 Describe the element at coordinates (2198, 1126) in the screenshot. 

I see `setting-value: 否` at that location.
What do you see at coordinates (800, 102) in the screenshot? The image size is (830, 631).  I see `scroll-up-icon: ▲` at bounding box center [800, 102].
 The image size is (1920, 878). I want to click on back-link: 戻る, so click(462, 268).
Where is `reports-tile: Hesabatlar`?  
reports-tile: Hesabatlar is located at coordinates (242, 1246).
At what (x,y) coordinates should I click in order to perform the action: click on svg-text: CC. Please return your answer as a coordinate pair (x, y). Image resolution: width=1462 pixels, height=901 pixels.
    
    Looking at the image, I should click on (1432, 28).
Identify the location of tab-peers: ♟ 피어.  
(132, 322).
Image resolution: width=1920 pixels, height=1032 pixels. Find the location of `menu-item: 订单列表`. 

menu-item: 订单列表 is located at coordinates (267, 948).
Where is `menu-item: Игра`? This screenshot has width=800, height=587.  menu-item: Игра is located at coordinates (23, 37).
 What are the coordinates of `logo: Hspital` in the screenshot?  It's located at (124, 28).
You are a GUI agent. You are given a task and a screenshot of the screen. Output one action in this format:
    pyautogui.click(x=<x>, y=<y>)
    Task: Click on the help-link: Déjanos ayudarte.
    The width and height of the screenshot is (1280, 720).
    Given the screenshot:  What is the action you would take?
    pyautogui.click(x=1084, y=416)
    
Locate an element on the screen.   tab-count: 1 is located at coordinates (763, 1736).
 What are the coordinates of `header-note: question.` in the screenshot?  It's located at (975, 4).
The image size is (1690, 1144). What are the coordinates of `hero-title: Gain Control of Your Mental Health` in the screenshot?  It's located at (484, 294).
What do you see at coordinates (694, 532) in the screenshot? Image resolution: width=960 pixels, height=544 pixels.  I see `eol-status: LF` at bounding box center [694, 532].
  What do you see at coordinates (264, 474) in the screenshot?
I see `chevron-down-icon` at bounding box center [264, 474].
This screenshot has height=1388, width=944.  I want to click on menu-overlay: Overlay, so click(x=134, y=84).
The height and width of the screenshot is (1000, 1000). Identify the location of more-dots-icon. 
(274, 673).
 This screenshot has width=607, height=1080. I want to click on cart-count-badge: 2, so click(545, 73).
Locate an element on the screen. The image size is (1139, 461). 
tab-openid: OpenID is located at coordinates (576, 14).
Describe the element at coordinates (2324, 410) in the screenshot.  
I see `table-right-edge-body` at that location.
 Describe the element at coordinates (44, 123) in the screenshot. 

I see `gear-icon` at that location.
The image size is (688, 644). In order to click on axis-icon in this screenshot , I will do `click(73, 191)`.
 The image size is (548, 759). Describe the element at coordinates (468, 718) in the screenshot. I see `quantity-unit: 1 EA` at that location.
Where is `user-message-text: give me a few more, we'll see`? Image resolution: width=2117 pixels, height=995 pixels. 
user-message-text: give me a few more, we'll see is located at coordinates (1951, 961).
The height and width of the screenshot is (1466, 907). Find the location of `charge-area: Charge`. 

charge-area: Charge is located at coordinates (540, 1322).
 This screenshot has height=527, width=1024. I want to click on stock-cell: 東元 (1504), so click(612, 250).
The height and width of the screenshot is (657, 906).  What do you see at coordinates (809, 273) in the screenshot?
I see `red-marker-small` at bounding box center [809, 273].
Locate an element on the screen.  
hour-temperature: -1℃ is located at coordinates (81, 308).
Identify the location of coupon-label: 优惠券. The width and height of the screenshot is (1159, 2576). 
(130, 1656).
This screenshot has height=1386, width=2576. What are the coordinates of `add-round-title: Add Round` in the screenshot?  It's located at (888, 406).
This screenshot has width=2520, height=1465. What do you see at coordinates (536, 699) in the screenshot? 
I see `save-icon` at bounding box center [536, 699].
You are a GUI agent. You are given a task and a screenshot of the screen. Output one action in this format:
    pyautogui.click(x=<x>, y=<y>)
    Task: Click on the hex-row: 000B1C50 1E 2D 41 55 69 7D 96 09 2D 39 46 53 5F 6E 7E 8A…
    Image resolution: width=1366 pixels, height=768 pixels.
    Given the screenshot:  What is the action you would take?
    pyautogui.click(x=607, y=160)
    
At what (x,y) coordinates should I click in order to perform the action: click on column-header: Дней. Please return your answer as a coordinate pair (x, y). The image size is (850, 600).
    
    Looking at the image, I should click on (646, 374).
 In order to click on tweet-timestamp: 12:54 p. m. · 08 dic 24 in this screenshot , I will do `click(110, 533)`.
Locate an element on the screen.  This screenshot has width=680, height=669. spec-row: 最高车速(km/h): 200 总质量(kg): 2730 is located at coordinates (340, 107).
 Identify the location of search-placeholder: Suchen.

» **Task instructions**
How many lines of the data above contain the string "icon", with case counting? Reply with the number alone.

» **Solution to the exercise**
6